While a forbidden love is often feared to have the potential to tear a community apart, one of the strongest bonds of the 20th century ultimately overcame harrowing challenges and redefined relationships between two continents. Seretse Khama, who was born into one of the most powerful royal families of Bechuanaland, felt such a strong connection to British resident Ruth Williams doon after they met, he was willing to give up his role of king in order to marry her. The couple’s difficult journey to protect their love from opposition in both of their countries as they settled into their new life together in Africa left a powerful change in how government and citizens’ private lives influence each other. That lasting impact is grippingly showcased in the stunning new biopic, ‘A United Kingdom.’

The drama, which stars Rosamund Pike and David Oyelowo as the influential real-life couple, enthrallingly showcases how Seretse willingly gave up his right to the throne, despite the pressure he received from his family and international governments, in order to defend what he believes in. In order to celebrate that strong commitment, Fox Searchlight Pictures is releasing ‘A United Kingdom,’ which was directed by Amma Asante and written by Guy Hibbert, tomorrow in select theaters.

‘A United Kingdom’ follows Seretse Khama (Oyelowo), the heir to the kingdom of Bechuanaland (which was renamed Botswana after it became an independent country in 1966), who’s studying law in London after the end of World War II. While there, he meets a London-born office worker, Ruth Williams (Pike), at a dance at Nutford House, which was organized by the London Missionary Society. The two quickly fall in love, but their future is uncertain, as his uncle, Tshekedi Khama (Vusi Kunene), has written to him and informed him that he must return to his home country. So the couple decides to marry, so that they can stay together.

When Ruth first accepts Seretse’s proposal, neither of them realize that their impending marriage will cause an international political crisis. Not only does Tshekedi object his nephew’s union, but so does Ruth’s father, George (Nicholas Lyndhurst). But the couple marries anyway, and Seretse brings his new wife home to Bechuanaland. Tshekedi feels betrayed, as he has raised his nephew like a son, and has been the country’s regent while Seretse attended school and prepared to take the reins of power. Seretse’s uncle also feels that having a white wife is an insult to the entire country, and he demands the future king divorce Ruth or renounce his throne.

Since Bechuanaland is an British protectorate, the English government also agrees that Seretse and Ruth should divorce. Britain has made a deal with the racially divided South Africa, which won’t accept an interracial married royal couple living on its border. While the British Parliament and two prime ministers maneuver the political turmoil in Africa, Ruth and Seretse peaceful refuse to give up on their love. The couple determinedly does whatever it takes to keep their family, as well as their country, unified during another era of turmoil.

• Jobs
1. Rewrite the part of the article on "A United Kingdom" that begins at "The drama, which" and ends after "in select theaters.", changing "tomorrow" to "this week".
2. Answer these questions from the article on "A United Kingdom":
(a) Who directed the film?
(b) What was Bechuanaland renamed after it became independent, and in what year?
(c) Which actor plays Ruth's father, George?

• Data provided
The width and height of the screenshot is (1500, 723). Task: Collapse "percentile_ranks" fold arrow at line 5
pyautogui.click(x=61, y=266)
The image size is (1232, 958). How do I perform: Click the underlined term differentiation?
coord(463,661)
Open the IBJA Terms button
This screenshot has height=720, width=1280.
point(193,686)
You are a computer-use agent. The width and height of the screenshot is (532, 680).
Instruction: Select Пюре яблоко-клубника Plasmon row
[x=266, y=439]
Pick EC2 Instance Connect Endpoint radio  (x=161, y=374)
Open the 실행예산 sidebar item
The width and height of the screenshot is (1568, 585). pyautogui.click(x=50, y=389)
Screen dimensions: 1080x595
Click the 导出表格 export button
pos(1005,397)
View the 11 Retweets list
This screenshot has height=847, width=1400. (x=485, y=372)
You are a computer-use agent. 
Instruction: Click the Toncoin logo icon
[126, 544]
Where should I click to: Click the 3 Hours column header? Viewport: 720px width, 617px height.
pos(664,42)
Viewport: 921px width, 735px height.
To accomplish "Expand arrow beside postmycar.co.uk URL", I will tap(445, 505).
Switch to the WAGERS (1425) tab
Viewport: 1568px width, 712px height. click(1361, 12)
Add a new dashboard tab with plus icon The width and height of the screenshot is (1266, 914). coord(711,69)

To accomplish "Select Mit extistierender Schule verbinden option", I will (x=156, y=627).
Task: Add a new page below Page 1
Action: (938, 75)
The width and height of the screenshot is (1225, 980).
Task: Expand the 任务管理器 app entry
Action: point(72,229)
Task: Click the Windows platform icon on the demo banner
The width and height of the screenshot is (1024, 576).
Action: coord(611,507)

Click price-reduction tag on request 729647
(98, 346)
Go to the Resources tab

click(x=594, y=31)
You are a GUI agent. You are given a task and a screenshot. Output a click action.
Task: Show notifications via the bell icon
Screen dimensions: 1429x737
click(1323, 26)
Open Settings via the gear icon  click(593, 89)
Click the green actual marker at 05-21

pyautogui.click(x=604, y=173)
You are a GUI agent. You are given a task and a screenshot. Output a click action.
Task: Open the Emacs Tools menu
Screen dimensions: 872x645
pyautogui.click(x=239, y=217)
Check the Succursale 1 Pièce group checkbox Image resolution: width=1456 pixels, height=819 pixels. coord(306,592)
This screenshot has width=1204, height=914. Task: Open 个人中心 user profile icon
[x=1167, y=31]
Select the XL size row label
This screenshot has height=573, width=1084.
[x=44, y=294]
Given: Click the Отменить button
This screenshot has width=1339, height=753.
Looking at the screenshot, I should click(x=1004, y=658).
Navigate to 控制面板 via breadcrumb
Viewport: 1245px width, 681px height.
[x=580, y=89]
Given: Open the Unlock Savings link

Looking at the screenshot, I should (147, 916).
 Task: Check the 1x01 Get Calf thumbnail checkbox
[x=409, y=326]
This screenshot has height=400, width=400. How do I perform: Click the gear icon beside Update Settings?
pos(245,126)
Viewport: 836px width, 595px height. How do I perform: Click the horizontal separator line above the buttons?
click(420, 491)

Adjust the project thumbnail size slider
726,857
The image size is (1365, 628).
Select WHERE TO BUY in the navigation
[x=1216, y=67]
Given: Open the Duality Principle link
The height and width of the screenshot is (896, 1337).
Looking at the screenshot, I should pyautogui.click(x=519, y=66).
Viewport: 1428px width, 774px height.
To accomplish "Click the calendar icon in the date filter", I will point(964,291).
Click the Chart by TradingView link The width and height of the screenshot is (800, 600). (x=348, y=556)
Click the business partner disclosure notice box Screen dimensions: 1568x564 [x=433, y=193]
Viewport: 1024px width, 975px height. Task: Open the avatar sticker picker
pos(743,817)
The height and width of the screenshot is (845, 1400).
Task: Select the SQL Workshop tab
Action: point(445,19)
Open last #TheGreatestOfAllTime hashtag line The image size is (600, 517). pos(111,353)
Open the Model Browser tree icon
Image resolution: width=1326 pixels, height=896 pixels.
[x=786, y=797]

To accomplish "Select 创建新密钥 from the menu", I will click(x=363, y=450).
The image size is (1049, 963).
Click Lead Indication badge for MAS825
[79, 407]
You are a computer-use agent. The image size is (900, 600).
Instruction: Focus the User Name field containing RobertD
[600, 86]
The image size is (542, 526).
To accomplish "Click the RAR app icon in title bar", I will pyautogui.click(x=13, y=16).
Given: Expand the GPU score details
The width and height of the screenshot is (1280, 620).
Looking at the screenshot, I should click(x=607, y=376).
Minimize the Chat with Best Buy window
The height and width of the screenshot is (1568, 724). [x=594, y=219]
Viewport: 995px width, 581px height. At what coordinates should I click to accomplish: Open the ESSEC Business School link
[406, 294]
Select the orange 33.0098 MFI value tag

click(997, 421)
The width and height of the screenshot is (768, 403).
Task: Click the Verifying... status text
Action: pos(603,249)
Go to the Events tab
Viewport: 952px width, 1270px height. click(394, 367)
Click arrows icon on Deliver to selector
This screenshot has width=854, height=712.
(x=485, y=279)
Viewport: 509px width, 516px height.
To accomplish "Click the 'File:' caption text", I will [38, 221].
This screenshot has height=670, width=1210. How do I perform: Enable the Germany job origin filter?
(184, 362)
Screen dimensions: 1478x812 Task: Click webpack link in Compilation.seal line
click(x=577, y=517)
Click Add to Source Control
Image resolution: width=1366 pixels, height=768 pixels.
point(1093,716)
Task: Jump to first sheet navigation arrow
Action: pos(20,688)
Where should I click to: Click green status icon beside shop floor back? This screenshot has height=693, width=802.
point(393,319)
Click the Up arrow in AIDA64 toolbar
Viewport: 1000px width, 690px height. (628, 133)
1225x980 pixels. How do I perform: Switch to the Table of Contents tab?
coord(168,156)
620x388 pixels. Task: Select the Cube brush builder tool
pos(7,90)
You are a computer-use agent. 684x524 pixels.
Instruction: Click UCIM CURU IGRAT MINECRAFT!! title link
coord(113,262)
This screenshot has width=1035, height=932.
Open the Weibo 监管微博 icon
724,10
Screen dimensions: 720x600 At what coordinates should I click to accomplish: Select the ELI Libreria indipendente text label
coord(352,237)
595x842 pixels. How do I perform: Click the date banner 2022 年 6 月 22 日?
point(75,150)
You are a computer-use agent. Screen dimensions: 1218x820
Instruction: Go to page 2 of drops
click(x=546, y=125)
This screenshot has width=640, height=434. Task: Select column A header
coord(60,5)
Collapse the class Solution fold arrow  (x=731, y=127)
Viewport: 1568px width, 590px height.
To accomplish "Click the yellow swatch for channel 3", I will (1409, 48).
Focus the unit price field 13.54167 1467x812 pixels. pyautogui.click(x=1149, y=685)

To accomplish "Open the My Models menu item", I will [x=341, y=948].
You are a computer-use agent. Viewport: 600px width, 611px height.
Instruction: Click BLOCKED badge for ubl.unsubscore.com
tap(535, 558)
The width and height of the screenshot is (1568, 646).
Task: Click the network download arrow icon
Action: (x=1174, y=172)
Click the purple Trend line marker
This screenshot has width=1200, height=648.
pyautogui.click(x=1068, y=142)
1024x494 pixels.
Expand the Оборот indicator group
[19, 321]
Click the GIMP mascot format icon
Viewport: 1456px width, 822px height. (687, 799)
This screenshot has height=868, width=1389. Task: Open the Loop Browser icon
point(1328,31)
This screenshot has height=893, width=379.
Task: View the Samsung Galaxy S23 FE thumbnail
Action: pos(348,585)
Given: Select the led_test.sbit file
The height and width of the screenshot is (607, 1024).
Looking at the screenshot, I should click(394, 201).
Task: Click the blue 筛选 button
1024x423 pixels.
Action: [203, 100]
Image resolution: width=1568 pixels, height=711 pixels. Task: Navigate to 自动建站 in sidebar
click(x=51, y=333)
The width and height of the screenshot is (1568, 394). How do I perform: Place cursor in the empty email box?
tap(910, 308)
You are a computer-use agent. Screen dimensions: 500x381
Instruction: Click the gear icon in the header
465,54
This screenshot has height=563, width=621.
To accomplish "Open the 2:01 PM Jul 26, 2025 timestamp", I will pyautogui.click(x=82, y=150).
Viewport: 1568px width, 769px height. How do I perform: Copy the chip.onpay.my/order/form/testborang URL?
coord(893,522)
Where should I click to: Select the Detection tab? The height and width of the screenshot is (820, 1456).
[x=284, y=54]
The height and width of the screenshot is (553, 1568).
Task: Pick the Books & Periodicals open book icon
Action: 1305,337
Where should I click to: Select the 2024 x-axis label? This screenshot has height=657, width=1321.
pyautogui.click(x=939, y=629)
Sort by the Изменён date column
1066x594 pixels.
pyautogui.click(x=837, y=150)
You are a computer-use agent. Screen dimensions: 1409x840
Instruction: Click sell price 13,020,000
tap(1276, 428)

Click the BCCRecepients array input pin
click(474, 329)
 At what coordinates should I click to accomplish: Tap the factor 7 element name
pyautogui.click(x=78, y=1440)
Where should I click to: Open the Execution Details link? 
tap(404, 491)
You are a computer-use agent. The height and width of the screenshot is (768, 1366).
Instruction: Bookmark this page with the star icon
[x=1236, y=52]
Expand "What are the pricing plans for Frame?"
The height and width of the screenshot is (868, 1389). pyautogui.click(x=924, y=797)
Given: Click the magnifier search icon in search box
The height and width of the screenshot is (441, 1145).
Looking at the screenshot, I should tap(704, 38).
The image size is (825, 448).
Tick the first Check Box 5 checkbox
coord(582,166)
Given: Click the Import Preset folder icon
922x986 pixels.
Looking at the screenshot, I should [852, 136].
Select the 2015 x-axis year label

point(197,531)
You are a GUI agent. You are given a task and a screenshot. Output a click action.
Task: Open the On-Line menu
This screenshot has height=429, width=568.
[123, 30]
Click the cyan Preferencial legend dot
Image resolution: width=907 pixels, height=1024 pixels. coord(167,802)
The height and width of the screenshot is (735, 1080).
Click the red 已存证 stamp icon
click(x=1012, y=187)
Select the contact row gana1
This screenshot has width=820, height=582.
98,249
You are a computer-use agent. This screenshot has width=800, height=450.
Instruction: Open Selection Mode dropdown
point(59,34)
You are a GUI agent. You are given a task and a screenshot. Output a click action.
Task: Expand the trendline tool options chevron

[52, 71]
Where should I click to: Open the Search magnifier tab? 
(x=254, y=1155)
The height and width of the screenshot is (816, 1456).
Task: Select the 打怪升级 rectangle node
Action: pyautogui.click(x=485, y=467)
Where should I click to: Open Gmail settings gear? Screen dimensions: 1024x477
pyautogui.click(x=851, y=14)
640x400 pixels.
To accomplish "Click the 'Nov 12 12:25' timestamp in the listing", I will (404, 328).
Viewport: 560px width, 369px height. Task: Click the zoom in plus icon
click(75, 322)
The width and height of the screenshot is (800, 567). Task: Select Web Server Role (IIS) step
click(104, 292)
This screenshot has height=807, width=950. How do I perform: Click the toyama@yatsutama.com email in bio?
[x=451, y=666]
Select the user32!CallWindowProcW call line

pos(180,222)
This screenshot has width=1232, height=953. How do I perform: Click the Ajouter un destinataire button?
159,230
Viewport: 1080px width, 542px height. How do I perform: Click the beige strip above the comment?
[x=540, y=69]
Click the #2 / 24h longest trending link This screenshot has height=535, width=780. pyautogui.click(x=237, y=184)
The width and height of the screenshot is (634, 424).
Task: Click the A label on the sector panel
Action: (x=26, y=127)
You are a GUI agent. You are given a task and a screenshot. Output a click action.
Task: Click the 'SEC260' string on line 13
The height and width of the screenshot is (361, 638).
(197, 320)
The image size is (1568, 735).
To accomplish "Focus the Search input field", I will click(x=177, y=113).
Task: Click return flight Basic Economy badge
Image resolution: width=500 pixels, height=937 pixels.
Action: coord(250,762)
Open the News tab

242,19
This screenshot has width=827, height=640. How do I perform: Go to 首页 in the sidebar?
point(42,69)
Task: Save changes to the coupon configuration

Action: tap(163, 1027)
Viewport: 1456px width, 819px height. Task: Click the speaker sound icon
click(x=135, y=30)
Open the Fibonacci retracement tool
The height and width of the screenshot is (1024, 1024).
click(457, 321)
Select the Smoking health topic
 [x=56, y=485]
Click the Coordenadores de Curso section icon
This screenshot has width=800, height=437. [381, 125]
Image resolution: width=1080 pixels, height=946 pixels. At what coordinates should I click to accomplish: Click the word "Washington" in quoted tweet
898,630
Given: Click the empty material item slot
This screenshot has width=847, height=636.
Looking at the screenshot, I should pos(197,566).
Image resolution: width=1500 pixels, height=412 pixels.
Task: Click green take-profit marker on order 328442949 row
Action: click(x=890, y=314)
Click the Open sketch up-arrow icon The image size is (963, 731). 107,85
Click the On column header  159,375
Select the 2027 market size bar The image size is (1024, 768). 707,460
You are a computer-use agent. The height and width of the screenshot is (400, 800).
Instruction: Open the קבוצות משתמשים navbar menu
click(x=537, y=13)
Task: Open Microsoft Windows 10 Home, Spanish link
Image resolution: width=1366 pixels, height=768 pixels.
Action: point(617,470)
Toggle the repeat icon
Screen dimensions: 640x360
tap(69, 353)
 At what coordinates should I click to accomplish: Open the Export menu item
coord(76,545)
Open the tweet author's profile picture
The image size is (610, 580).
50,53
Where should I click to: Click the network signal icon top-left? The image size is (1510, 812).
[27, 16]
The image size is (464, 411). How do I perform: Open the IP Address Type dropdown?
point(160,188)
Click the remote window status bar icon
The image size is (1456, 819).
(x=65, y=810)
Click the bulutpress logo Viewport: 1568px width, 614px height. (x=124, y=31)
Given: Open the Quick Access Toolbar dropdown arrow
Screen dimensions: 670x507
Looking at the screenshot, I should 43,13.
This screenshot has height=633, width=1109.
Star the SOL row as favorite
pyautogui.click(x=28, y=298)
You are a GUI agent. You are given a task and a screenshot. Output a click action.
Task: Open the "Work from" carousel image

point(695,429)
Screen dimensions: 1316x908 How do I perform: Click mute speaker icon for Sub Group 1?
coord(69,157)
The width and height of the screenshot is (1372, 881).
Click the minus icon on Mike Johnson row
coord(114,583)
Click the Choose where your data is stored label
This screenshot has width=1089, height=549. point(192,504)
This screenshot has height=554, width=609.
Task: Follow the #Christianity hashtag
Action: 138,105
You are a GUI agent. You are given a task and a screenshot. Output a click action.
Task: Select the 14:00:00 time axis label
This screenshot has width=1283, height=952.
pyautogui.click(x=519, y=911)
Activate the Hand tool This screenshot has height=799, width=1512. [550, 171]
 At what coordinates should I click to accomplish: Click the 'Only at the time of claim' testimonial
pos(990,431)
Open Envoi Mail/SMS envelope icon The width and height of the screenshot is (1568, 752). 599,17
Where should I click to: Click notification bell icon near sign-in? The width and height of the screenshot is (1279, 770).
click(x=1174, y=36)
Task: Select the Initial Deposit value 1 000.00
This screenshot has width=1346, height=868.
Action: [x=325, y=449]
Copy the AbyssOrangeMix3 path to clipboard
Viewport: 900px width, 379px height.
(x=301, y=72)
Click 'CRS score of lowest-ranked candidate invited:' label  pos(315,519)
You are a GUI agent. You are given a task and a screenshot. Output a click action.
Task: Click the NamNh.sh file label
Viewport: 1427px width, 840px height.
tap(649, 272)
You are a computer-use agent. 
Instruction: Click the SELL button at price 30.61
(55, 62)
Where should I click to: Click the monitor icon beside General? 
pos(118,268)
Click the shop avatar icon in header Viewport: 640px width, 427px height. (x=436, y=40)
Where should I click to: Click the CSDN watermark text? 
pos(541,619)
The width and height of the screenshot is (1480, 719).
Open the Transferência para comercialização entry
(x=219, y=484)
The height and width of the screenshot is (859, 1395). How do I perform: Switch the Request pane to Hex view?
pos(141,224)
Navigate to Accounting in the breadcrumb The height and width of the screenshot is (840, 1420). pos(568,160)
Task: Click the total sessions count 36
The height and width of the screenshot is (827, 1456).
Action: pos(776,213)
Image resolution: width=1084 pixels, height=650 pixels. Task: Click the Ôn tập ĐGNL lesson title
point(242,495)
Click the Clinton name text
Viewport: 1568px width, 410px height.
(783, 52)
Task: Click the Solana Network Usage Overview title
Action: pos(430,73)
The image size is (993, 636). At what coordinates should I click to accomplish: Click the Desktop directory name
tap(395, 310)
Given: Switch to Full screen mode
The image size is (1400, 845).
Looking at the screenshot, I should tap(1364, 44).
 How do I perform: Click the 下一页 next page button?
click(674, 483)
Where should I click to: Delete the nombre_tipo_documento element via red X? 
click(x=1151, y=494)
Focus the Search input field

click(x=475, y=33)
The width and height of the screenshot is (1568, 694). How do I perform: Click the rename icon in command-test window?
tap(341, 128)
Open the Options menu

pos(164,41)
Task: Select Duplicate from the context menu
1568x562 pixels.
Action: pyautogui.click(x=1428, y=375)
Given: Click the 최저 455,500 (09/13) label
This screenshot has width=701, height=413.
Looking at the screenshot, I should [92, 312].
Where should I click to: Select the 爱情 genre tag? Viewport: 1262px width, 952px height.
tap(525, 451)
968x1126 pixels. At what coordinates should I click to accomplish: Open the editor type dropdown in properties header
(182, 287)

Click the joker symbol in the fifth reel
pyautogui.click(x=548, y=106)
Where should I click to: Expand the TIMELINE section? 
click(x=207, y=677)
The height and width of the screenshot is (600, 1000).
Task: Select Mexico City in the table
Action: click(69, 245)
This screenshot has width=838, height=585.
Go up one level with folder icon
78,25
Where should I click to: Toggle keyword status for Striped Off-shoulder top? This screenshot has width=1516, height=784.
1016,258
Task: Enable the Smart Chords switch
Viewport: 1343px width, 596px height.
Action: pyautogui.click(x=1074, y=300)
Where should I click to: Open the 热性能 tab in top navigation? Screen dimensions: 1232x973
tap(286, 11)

• Exercise results
1.
The drama, which stars Rosamund Pike and David Oyelowo as the influential real-life couple, enthrallingly showcases how Seretse willingly gave up his right to the throne, despite the pressure he received from his family and international governments, in order to defend what he believes in. In order to celebrate that strong commitment, Fox Searchlight Pictures is releasing ‘A United Kingdom,’ which was directed by Amma Asante and written by Guy Hibbert, this week in select theaters.

2.
(a) Amma Asante
(b) Botswana, in 1966
(c) Nicholas Lyndhurst